**Try it:**
Every line of the material must be reproduced exactly.

==================================================

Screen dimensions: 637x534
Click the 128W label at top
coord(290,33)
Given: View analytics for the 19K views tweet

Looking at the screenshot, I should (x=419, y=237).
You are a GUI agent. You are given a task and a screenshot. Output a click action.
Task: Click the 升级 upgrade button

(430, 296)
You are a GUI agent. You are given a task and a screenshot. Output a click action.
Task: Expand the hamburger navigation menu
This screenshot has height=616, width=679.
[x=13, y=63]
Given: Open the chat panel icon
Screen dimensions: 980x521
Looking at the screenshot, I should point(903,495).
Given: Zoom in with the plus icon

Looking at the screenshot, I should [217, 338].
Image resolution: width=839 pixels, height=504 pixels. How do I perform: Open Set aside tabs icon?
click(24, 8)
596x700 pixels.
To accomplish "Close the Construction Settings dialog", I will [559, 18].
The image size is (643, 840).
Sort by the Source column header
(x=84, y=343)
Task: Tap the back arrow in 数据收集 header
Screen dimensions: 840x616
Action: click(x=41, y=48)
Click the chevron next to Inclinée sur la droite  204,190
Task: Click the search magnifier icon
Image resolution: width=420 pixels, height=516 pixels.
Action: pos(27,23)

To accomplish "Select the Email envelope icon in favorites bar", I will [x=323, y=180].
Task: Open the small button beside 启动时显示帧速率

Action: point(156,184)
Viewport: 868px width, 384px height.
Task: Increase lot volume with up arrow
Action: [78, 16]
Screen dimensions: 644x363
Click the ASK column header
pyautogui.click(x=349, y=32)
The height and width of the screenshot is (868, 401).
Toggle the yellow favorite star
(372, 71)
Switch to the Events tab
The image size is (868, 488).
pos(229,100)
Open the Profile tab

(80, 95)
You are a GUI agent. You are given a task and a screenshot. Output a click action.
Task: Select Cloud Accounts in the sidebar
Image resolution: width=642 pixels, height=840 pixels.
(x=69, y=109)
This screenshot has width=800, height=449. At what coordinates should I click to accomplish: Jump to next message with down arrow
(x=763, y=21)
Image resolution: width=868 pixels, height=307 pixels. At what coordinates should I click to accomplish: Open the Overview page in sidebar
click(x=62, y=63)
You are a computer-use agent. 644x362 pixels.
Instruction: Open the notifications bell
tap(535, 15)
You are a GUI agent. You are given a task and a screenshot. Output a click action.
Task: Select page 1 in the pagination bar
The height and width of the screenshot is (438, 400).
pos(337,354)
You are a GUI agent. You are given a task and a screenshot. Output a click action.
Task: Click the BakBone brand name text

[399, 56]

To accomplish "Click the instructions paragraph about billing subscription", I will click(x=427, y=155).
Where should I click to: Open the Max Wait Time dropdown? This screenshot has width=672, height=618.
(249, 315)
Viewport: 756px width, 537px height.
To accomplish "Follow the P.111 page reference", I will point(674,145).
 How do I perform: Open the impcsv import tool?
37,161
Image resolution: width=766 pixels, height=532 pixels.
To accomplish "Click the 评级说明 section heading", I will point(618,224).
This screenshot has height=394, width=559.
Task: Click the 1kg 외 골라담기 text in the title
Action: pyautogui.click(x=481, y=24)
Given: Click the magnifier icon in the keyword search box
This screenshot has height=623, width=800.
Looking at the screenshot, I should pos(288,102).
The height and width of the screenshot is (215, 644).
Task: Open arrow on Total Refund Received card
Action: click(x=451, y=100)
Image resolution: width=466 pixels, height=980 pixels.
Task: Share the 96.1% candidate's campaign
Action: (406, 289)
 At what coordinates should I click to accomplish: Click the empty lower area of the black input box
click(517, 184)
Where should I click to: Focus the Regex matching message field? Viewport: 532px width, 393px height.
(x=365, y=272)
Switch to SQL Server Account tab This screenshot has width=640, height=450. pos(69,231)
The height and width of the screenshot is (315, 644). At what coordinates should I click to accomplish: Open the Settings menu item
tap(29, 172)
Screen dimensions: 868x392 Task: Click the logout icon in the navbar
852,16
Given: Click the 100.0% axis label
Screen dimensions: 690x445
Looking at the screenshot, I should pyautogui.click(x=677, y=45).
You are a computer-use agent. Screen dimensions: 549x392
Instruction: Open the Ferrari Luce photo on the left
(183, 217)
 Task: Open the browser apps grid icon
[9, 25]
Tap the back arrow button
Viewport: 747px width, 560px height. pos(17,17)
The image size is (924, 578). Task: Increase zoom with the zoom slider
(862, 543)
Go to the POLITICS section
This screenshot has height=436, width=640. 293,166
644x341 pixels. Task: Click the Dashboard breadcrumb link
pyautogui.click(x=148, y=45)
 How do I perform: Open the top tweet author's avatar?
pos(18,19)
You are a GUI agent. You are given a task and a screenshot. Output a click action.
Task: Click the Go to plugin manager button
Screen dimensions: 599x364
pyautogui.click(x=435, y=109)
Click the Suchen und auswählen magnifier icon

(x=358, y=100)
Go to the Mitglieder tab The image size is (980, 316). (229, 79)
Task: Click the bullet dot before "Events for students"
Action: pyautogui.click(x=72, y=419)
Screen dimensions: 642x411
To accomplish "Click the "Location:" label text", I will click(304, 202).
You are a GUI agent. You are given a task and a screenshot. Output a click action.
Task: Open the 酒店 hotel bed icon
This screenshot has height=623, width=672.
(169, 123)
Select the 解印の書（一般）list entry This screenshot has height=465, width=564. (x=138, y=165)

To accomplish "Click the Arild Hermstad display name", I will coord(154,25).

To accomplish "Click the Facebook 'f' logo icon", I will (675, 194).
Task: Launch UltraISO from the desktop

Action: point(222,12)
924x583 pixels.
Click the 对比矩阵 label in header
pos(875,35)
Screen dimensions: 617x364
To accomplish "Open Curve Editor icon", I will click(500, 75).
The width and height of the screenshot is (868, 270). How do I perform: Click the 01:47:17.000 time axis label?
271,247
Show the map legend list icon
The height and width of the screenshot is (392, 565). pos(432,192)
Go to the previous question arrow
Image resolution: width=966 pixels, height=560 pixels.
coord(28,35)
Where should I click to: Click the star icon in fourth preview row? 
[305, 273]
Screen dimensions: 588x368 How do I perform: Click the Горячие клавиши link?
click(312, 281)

==================================================

**Output for this exercise:**
Screen dimensions: 637x534
Click the 128W label at top
coord(290,33)
Given: View analytics for the 19K views tweet

Looking at the screenshot, I should (x=419, y=237).
You are a GUI agent. You are given a task and a screenshot. Output a click action.
Task: Click the 升级 upgrade button

(430, 296)
You are a GUI agent. You are given a task and a screenshot. Output a click action.
Task: Expand the hamburger navigation menu
This screenshot has height=616, width=679.
[x=13, y=63]
Given: Open the chat panel icon
Screen dimensions: 980x521
Looking at the screenshot, I should point(903,495).
Given: Zoom in with the plus icon

Looking at the screenshot, I should [217, 338].
Image resolution: width=839 pixels, height=504 pixels. How do I perform: Open Set aside tabs icon?
click(24, 8)
596x700 pixels.
To accomplish "Close the Construction Settings dialog", I will [559, 18].
The image size is (643, 840).
Sort by the Source column header
(x=84, y=343)
Task: Tap the back arrow in 数据收集 header
Screen dimensions: 840x616
Action: click(x=41, y=48)
Click the chevron next to Inclinée sur la droite  204,190
Task: Click the search magnifier icon
Image resolution: width=420 pixels, height=516 pixels.
Action: pos(27,23)

To accomplish "Select the Email envelope icon in favorites bar", I will [x=323, y=180].
Task: Open the small button beside 启动时显示帧速率

Action: point(156,184)
Viewport: 868px width, 384px height.
Task: Increase lot volume with up arrow
Action: [78, 16]
Screen dimensions: 644x363
Click the ASK column header
pyautogui.click(x=349, y=32)
The height and width of the screenshot is (868, 401).
Toggle the yellow favorite star
(372, 71)
Switch to the Events tab
The image size is (868, 488).
pos(229,100)
Open the Profile tab

(80, 95)
You are a GUI agent. You are given a task and a screenshot. Output a click action.
Task: Select Cloud Accounts in the sidebar
Image resolution: width=642 pixels, height=840 pixels.
(x=69, y=109)
This screenshot has width=800, height=449. At what coordinates should I click to accomplish: Jump to next message with down arrow
(x=763, y=21)
Image resolution: width=868 pixels, height=307 pixels. At what coordinates should I click to accomplish: Open the Overview page in sidebar
click(x=62, y=63)
You are a computer-use agent. 644x362 pixels.
Instruction: Open the notifications bell
tap(535, 15)
You are a GUI agent. You are given a task and a screenshot. Output a click action.
Task: Select page 1 in the pagination bar
The height and width of the screenshot is (438, 400).
pos(337,354)
You are a GUI agent. You are given a task and a screenshot. Output a click action.
Task: Click the BakBone brand name text

[399, 56]

To accomplish "Click the instructions paragraph about billing subscription", I will click(x=427, y=155).
Where should I click to: Open the Max Wait Time dropdown? This screenshot has width=672, height=618.
(249, 315)
Viewport: 756px width, 537px height.
To accomplish "Follow the P.111 page reference", I will point(674,145).
 How do I perform: Open the impcsv import tool?
37,161
Image resolution: width=766 pixels, height=532 pixels.
To accomplish "Click the 评级说明 section heading", I will point(618,224).
This screenshot has height=394, width=559.
Task: Click the 1kg 외 골라담기 text in the title
Action: pyautogui.click(x=481, y=24)
Given: Click the magnifier icon in the keyword search box
This screenshot has height=623, width=800.
Looking at the screenshot, I should pos(288,102).
The height and width of the screenshot is (215, 644).
Task: Open arrow on Total Refund Received card
Action: click(x=451, y=100)
Image resolution: width=466 pixels, height=980 pixels.
Task: Share the 96.1% candidate's campaign
Action: (406, 289)
 At what coordinates should I click to accomplish: Click the empty lower area of the black input box
click(517, 184)
Where should I click to: Focus the Regex matching message field? Viewport: 532px width, 393px height.
(x=365, y=272)
Switch to SQL Server Account tab This screenshot has width=640, height=450. pos(69,231)
The height and width of the screenshot is (315, 644). At what coordinates should I click to accomplish: Open the Settings menu item
tap(29, 172)
Screen dimensions: 868x392 Task: Click the logout icon in the navbar
852,16
Given: Click the 100.0% axis label
Screen dimensions: 690x445
Looking at the screenshot, I should pyautogui.click(x=677, y=45).
You are a computer-use agent. Screen dimensions: 549x392
Instruction: Open the Ferrari Luce photo on the left
(183, 217)
 Task: Open the browser apps grid icon
[9, 25]
Tap the back arrow button
Viewport: 747px width, 560px height. pos(17,17)
The image size is (924, 578). Task: Increase zoom with the zoom slider
(862, 543)
Go to the POLITICS section
This screenshot has height=436, width=640. 293,166
644x341 pixels. Task: Click the Dashboard breadcrumb link
pyautogui.click(x=148, y=45)
 How do I perform: Open the top tweet author's avatar?
pos(18,19)
You are a GUI agent. You are given a task and a screenshot. Output a click action.
Task: Click the Go to plugin manager button
Screen dimensions: 599x364
pyautogui.click(x=435, y=109)
Click the Suchen und auswählen magnifier icon

(x=358, y=100)
Go to the Mitglieder tab The image size is (980, 316). (229, 79)
Task: Click the bullet dot before "Events for students"
Action: pyautogui.click(x=72, y=419)
Screen dimensions: 642x411
To accomplish "Click the "Location:" label text", I will click(304, 202).
You are a GUI agent. You are given a task and a screenshot. Output a click action.
Task: Open the 酒店 hotel bed icon
This screenshot has height=623, width=672.
(169, 123)
Select the 解印の書（一般）list entry This screenshot has height=465, width=564. (x=138, y=165)

To accomplish "Click the Arild Hermstad display name", I will coord(154,25).

To accomplish "Click the Facebook 'f' logo icon", I will (675, 194).
Task: Launch UltraISO from the desktop

Action: point(222,12)
924x583 pixels.
Click the 对比矩阵 label in header
pos(875,35)
Screen dimensions: 617x364
To accomplish "Open Curve Editor icon", I will click(500, 75).
The width and height of the screenshot is (868, 270). How do I perform: Click the 01:47:17.000 time axis label?
271,247
Show the map legend list icon
The height and width of the screenshot is (392, 565). pos(432,192)
Go to the previous question arrow
Image resolution: width=966 pixels, height=560 pixels.
coord(28,35)
Where should I click to: Click the star icon in fourth preview row? 
[305, 273]
Screen dimensions: 588x368 How do I perform: Click the Горячие клавиши link?
click(312, 281)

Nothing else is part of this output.